Do Tayayá ao Arleen: entenda a rota de recursos que liga família de Toffoli a fundos sob investigação da PF
Investigação federal sobre crimes financeiros atinge rede de fundos conectada ao Banco Master; transações envolvendo empresa da família do ministro do STF podem ser analisadas pelo Coaf

A Polícia Federal (PF) intensificou, nas últimas semanas, a apuração de supostos crimes financeiros em fundos de investimento conectados ao resort Tayayá, localizado em Ribeirão Claro (PR), empreendimento no qual a empresa Maridt — da qual a família do ministro do Supremo Tribunal Federal (STF), Dias Toffoli, é sócia — manteve participação societária até 2021.
Segundo informações apuradas por veículos de imprensa e confirmadas por documentos oficiais, a investigação foca em uma cadeia de fundos que inclui o Arleen, identificado como parte da estrutura utilizada pelo Banco Master, sob comando do empresário Daniel Vorcaro, em operações financeiras sob escrutínio das autoridades.

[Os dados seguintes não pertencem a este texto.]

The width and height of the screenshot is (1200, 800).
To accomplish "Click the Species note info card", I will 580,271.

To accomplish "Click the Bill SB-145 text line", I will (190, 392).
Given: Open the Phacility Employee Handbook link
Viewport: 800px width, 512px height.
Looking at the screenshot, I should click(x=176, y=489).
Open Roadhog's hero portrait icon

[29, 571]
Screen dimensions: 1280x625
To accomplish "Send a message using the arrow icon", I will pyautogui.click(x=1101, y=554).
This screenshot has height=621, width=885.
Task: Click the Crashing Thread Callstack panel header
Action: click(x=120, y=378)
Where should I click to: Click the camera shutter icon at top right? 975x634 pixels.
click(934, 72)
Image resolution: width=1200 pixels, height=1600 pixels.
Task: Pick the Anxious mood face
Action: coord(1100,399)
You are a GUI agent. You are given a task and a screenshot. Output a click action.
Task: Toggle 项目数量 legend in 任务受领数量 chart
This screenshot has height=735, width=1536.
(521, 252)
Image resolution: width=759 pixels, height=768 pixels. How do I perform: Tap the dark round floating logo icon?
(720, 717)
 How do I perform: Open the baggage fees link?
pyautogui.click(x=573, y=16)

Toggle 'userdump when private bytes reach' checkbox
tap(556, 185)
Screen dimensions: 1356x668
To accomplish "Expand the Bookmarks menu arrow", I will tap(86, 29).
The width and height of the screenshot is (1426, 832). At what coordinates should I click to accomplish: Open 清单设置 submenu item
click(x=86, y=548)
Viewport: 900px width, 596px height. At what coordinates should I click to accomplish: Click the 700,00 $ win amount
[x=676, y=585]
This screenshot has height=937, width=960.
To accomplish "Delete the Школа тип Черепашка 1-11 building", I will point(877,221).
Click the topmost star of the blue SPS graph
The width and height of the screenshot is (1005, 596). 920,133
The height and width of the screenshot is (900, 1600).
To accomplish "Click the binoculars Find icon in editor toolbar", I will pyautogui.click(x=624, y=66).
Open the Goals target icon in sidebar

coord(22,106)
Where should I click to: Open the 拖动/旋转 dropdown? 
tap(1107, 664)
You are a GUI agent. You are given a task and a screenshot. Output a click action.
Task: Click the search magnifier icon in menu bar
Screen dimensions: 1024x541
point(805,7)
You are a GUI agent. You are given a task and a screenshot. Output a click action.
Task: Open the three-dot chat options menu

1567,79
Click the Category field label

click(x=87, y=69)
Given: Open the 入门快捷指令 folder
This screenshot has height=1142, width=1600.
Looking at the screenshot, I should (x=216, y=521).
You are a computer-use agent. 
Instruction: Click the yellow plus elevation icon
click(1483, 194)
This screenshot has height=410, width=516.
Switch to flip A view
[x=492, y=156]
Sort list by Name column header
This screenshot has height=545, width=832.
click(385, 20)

A rota do dinheiro: do Tayayá ao Arleen
Em setembro de 2021, a Maridt vendeu sua participação no resort Tayayá ao fundo Arleen por aproximadamente R$ 3,1 milhões, conforme registros na Junta Comercial do Paraná . O fundo Arleen, por sua vez, é cotista do fundo Leal, cujo único titular é o advogado e pastor Fabiano Zettel, cunhado de Vorcaro e apontado nas investigações como operador do esquema financeiro do Banco Master.